Does anyone know what the ENTER
keyword is and what these parameters refer to?
Thanks in advance.
The ENTER statement is extraordinarily obscure; it does not appear in either the first or third editions of David Lien’s BASIC Handbooks, for example.
By searching on “ENTER #P” I was able to find one BASIC variant that does include it: HP 2000/Access BASIC. This particular manual is dated September 1975, so it fits loosely with the date of the program you’re looking at.
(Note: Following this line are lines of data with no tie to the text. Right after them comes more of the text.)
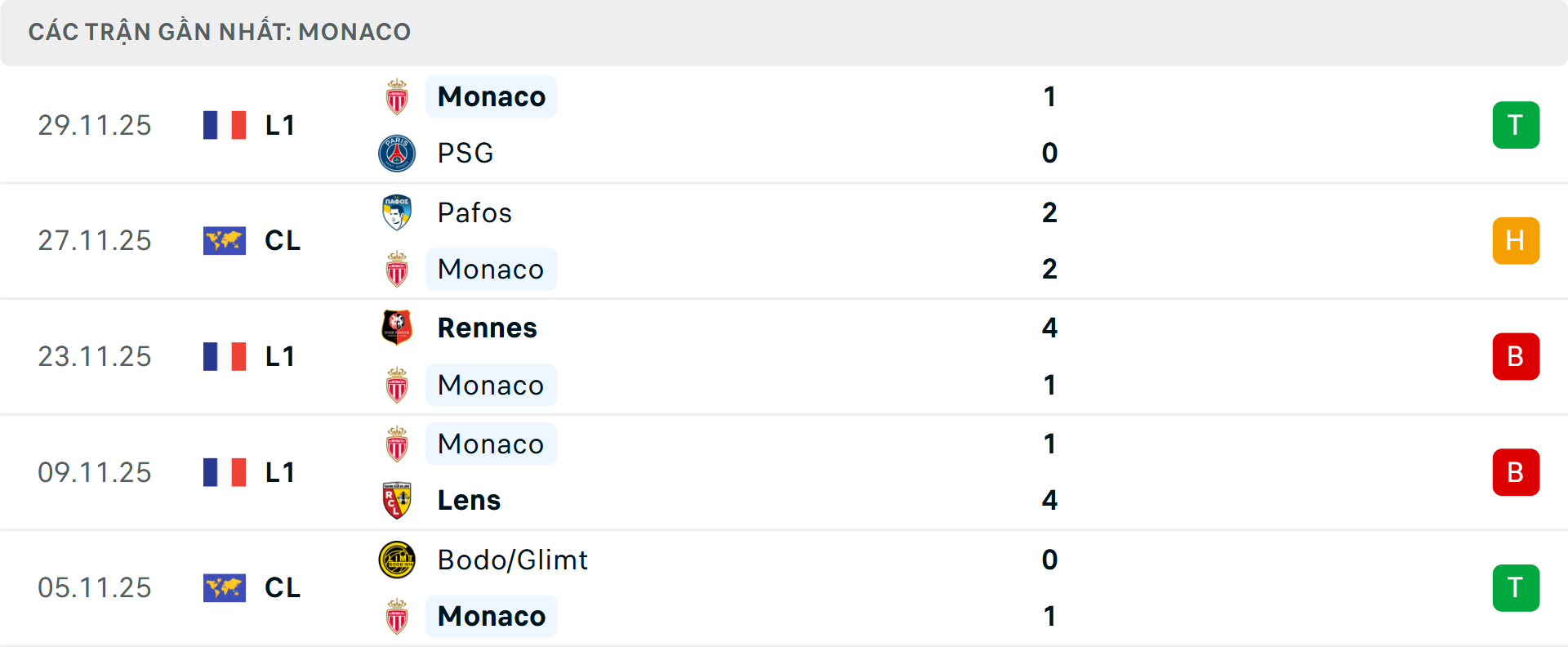Image resolution: width=1568 pixels, height=647 pixels.
Task: Click the red T result indicator for Bodo/Glimt match
Action: pyautogui.click(x=1516, y=587)
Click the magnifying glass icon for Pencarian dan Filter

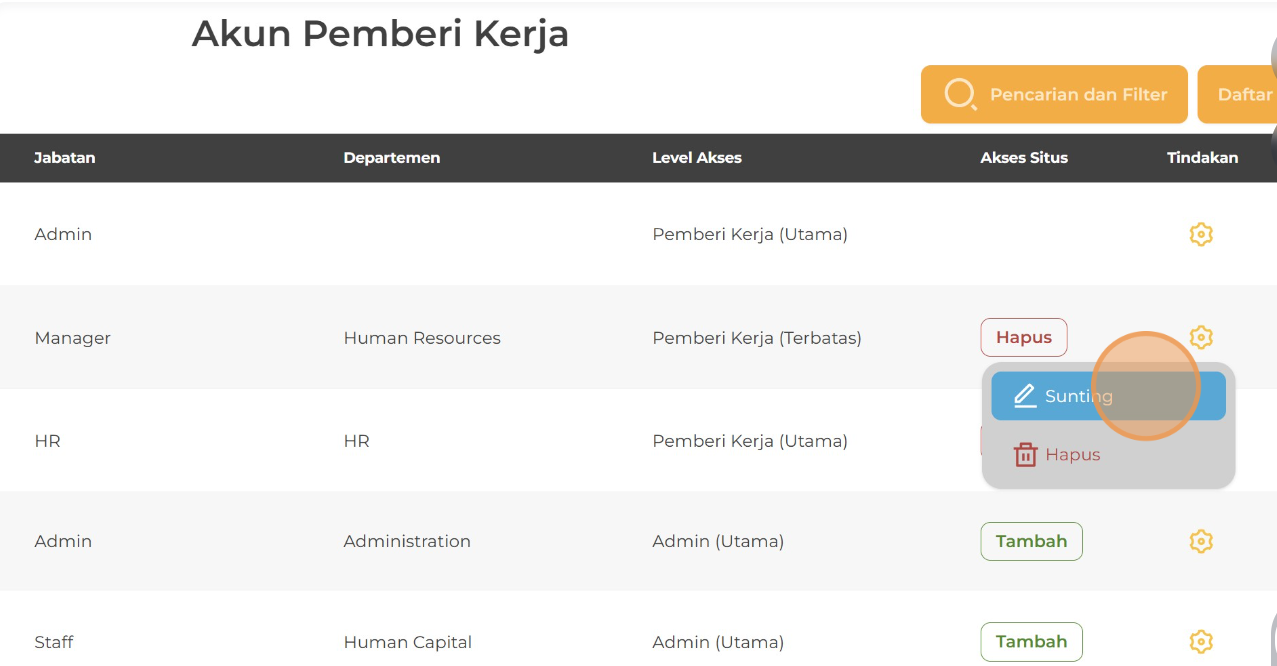959,94
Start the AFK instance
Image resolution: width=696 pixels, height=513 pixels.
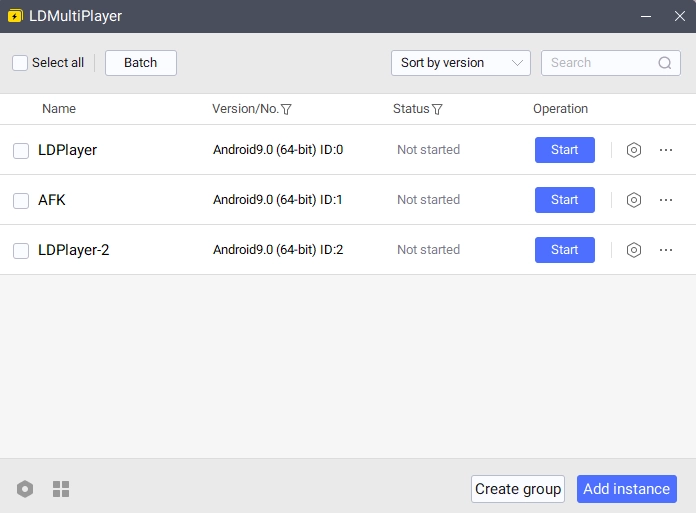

In HP 2000/Access BASIC (pages 2-15 and 11-33 of the manual), the ENTER statement is a variation of INPUT, one that provides no prompt and also stores more information about how and where the input was provided. The significance of the pound sign (#) is that it assigns the user port number to that variable. In your case, the “user port number” is assigned to the variable P
.
In your example:
P
will be assigned the user port number.B2
is the number of seconds the user has to respond. If the user does not respond, the value returned will be -256; -257 and -258 are error conditions.B1
is the number of seconds the user actually took to respond.C$
is the variable which will be assigned the value the user enters, if they enter it in the appropriate time.The “user port number” does not appear to be defined in the manual; however, contextually it appears to be the port on which the user is logged into the system. It can be a number “in the range from 0 to 31.” The port number appears to be mainly, or only, used for logging purposes. I don’t see anywhere in the manual where the port number can be targeted by the BASIC program.
From the manual:
The ENTER statement provides the program with more control over the input operation. The statement can limit the amount of time allowed to respond with data, provide the program with the actual time taken to respond, indicate whether the data was acceptable, and return the port number of the user's terminal. The port number can be obtained separately, without involving the user at all, or together with a single data value. Data can also be requested without asking for the port number. If a number sign (#) follows the keyword ENTER, then the variable it precedes is assigned the user port number (an integer in the range 0 to 31). Otherwise (or following the port return variable) the first expression is evaluated and rounded to an integer (which must be in the range 1 to 255) specifying the number of seconds permitted the user to respond. No prompt is printed, the program must notify the user that input is expected by a message in a preceding PRINT statement. The variable following the expression is set to the approximate time, in seconds, that the user took to respond. If the constant was not legal, the time is negated. If the allotted time has elapsed, the value -256 is returned; the values -257 and -258 indicate a transmission problem occurred and the user should be asked to respond again. The last variable in the list is assigned the single value which the user is expected to enter. Unlike the INPUT statement, ENTER does not respond to the return (which completes the user's answer) with a line feed.
Examples:
10 ENTER #P
20 ENTER 255,R,A
30 ENTER #P,T1,R,A(I)
Fortunately P
is the variable used for the port number in this example as it is in yours; otherwise, the search would not have found this manual.